Il s'écrie «qu'il n'est plus possible de servir un insensé! qu'il n'y a plus de salut dans sa cause; qu'aucun prince de l'Europe ne croit plus ni à ses paroles, ni à ses traités. Il se désespère d'avoir rejeté les propositions des Anglais; sans cela, ajoute-t-il, il serait encore un grand roi, tel que l'empereur d'Autriche et le roi de Prusse.»
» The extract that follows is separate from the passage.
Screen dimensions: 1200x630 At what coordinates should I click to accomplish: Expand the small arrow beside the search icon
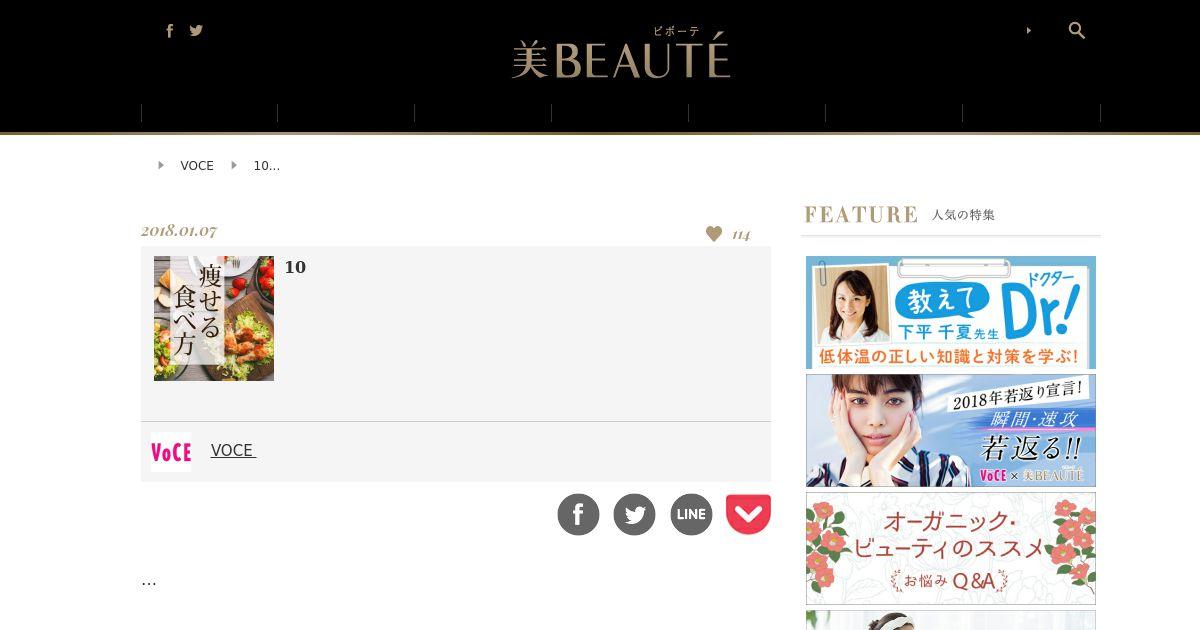[1029, 30]

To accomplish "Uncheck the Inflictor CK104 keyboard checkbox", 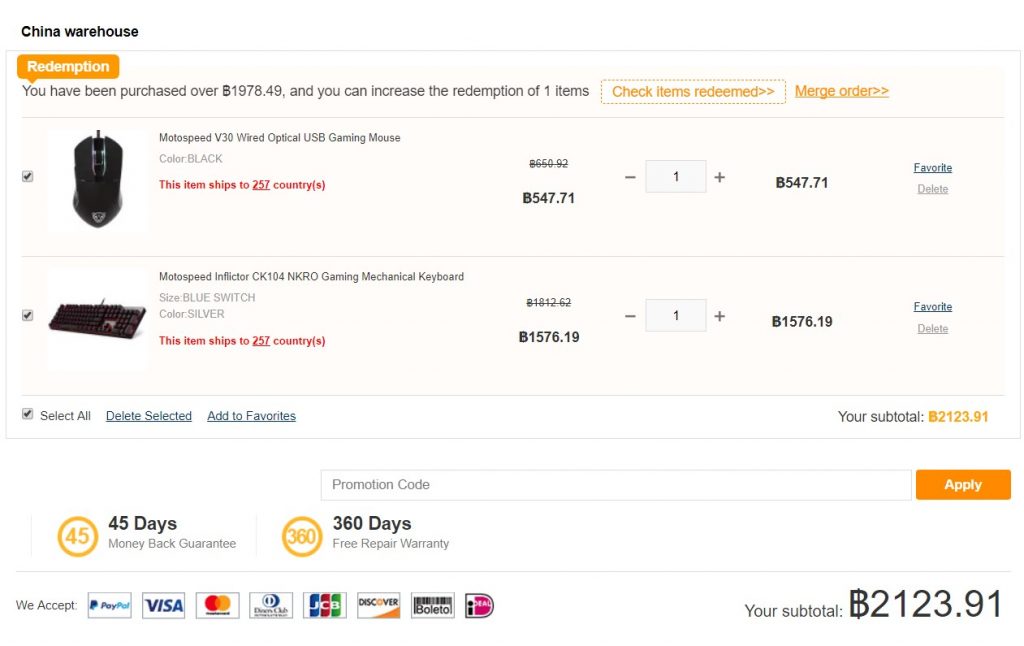I will tap(28, 315).
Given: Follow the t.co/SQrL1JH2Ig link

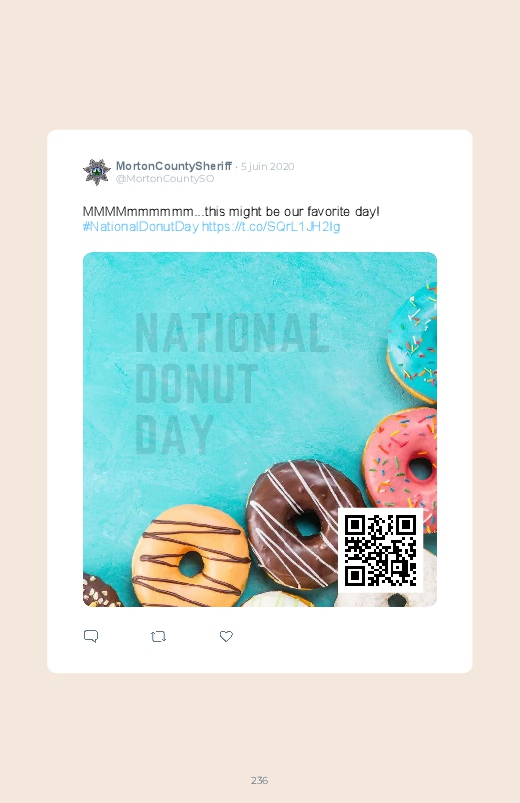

Un cri de Davoust l'interrompit: «Le roi de Prusse, l'empereur d'Autriche, lui repart-il brusquement, sont princes par la grace de Dieu, du temps et de l'habitude des peuples. Mais vous, vous n'êtes roi que par la grace de Napoléon et du sang français. Vous ne pouvez l'être que par Napoléon et en restant uni à la France. C'est une noire ingratitude qui vous aveugle!» Et aussitôt il lui déclare qu'il va le dénoncer à son empereur; les autres chefs se turent. Ils excusaient l'emportement de la douleur du roi, et n'attribuaient qu'à sa fougue inconsidérée, des expressions que la haine et l'esprit soupçonneux de Davoust n'avait que trop bien comprises.

Murat resta décontenancé; il se sentait coupable. Ainsi fut étouffée cette première étincelle d'une trahison, qui devait, plus tard, perdre la France. L'histoire n'en parle qu'à regret, depuis que le repentir et le malheur ont égalé le crime.

Il fallut bientôt porter notre abaissement dans Koenigsberg. La grande-armée, qui depuis vingt ans, parcourait triomphante toutes les capitales de l'Europe, reparut pour la première fois mutilée, désarmée, fuyante, dans l'une de celles qu'elle avait le plus humiliées par sa gloire. Ses peuples accoururent, sur notre passage pour compter nos blessures, pour évaluer, par la grandeur de nos maux, ce qu'ils pouvaient se promettre d'espérance: il fallut repaître leurs avides regards de nos misères, subir le joug de leur espoir, et, traînant notre infortune au travers de leur odieuse joie, marcher sous l'insupportable poids d'un malheur haï.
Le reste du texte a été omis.